Interior Ministry adviser Anton Gerashchenki also added his voice to the warning, reporting that clashes were taking place near the Chernobyl plant's nuclear waste repository. "The occupying forces entered the area of the Chernobyl plant from Belarus, but the Ukrainian National Guard members protecting the depot are demonstrating fierce resistance," Gerashchenki said on his Telegram channel.
However, it was not long before Denys Shmyhal, the Ukrainian prime minister, regretted to report that "the Chernobyl zone, the so-called Chernobyl exclusion zone and all structures of the Chernobyl nuclear power plant are under the control of Russian armed groups", he announced during a press conference.

One of the doubts that the Russian army's eagerness has seemed to provoke is Moscow's interest in controlling a crippled nuclear power plant surrounded by miles and miles of radioactive terrain. According to several experts, the relevance of Russia's control of Chernobyl is no more than purely geographical.
This was stated by former US Army Chief of Staff Jack Kane, who explained that the plant has "no military significance", but is located on the shortest route between Belarus and Kiev. In the same vein, James Acton of the Carnegie Endowment for International Peace explained to Al-Ain News that this route represents "the quickest way to get from point A to point B". The nuclear power plant is located just 15 kilometres from the southern border of Belarus, and less than 100 km from the capital, Kiev.

Assuming that Chernobyl had become a strategic enclave for a possible Russian invasion, the Ukrainian State Agency for the Management of the Exclusion Zone announced last Saturday the forced evacuation of the territory for all Ukrainian citizens who were not fulfilling their work obligations in the area.
"It doesn't matter if it's contaminated or if nobody lives here," Yuri Shakhraichuk, a lieutenant colonel in the Ukrainian border guards, told the New York Times a few weeks ago. "It is our territory, our country, and we must defend it."

Now, with the arrival of the strong movements caused by heavy military machinery, experts warn that the topsoil could lift and spread into the air, increasing radiation levels in the territory and the rest of the country. "There was an increase in indicators above control levels at 03h20 hours," the deputy head of the Ukrainian Department for the Safety of Nuclear Facilities, Alexander Grigorach, told the AFP news agency.
For its part, Moscow has claimed that the situation was under control. "Radiation in the area of the nuclear power plant is in line with the norm," Russian Defence Ministry spokesman Igor Konashenkov said. "An agreement has been reached with a battalion of the Ukrainian atomic energy security forces to jointly secure the energy blocks and the sarcophagus of the nuclear power plant."
Faced with this scenario, the director general of the International Atomic Energy Agency, Rafael Mariano Grossi, called for "maximum restraint to avoid any action that could put the country's nuclear facilities at risk". Grossi stressed to the international community that it is of "vital importance that the safe and secure operations of the nuclear facilities in this area are not affected".

For more than three decades, the word "Chernobyl" has inevitably evoked images of tragedy and devastation for the Ukrainian people.
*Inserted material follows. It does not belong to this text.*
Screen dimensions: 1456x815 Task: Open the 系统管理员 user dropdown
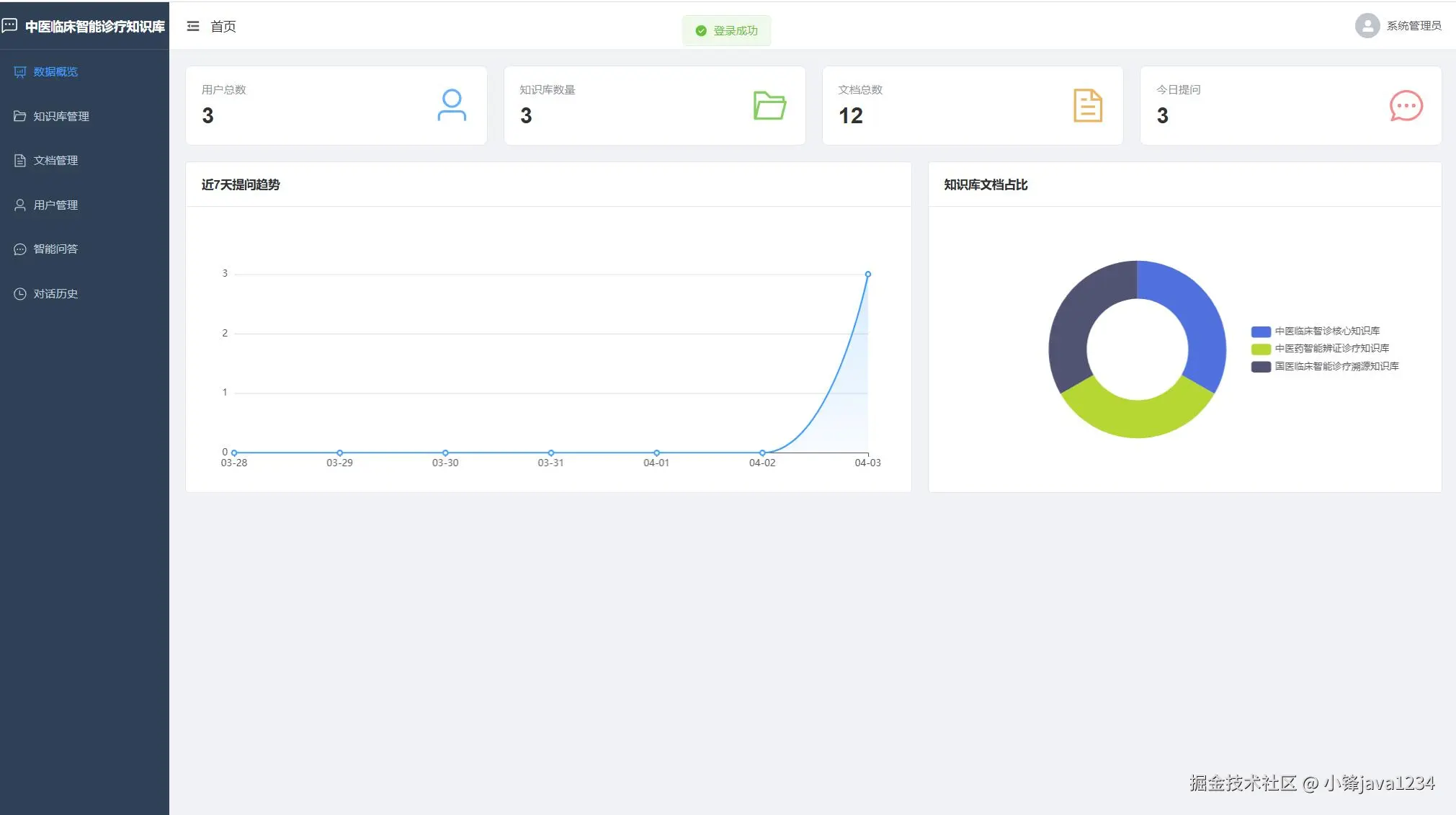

In April 1986, the plant's reactor number 4 suffered a core meltdown and, with the containment chamber unprotected, the resulting steam broke through the roof and rained pieces of fuel rods and highly radioactive graphite into the region.
Despite the nuclear disaster, the inability to generate enough electricity to replace the plant meant that Chernobyl did not shut down the last of its reactors until 2000.
Now, following the installation of the 'New Safe Sarcophagus' (NSC) in 2017 - an arch-shaped structure that will prevent the leakage of radiation from the reactor to the outside for the next 100 years, and which was funded by the International Chernobyl Shelter Fund - Kiev aims to re-secure the territory, and keep it as radiation-free as possible for decades to come. However, the violent advance of Russian troops through the Exclusion Zone could jeopardise the Ukrainian government's objectives.